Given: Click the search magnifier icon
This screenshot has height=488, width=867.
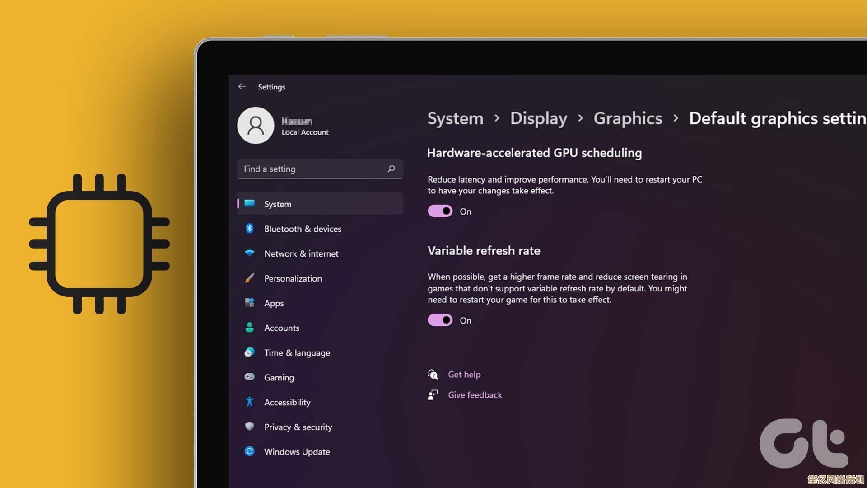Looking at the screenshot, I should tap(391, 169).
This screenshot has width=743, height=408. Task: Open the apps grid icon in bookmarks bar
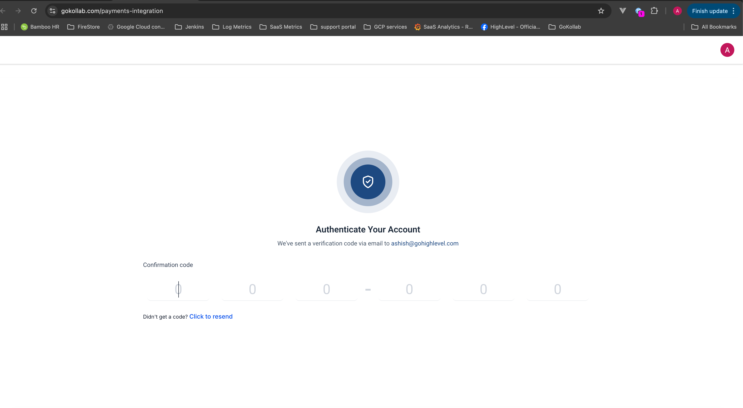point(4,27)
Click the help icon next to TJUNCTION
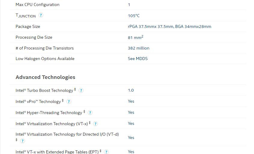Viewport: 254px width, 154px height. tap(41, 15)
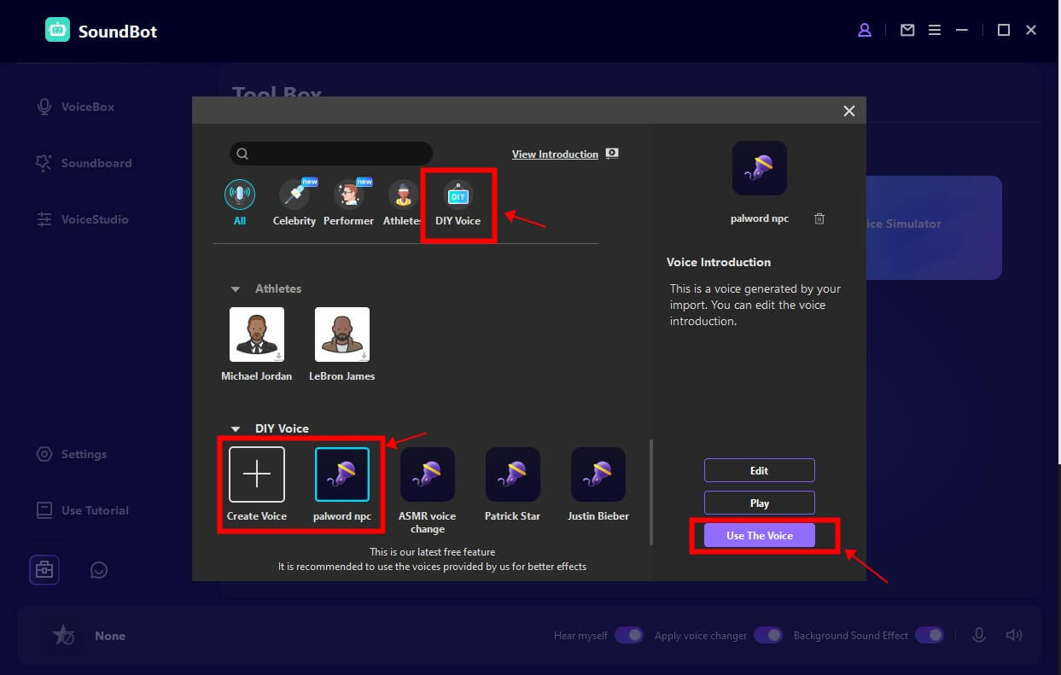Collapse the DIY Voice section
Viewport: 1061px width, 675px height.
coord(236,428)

========

* TASK OBJECTIVE *
Copy down the lines starting at the one that contains "This screenshot has width=743, height=408." and ending at the last of the lines above, and leave out the pictures.

* FULL SOLUTION *
This screenshot has width=743, height=408. Task: Open the apps grid icon in bookmarks bar
point(4,27)
Click the help icon next to TJUNCTION
Viewport: 254px width, 154px height. tap(41, 15)
Collapse the DIY Voice section
Viewport: 1061px width, 675px height.
coord(236,428)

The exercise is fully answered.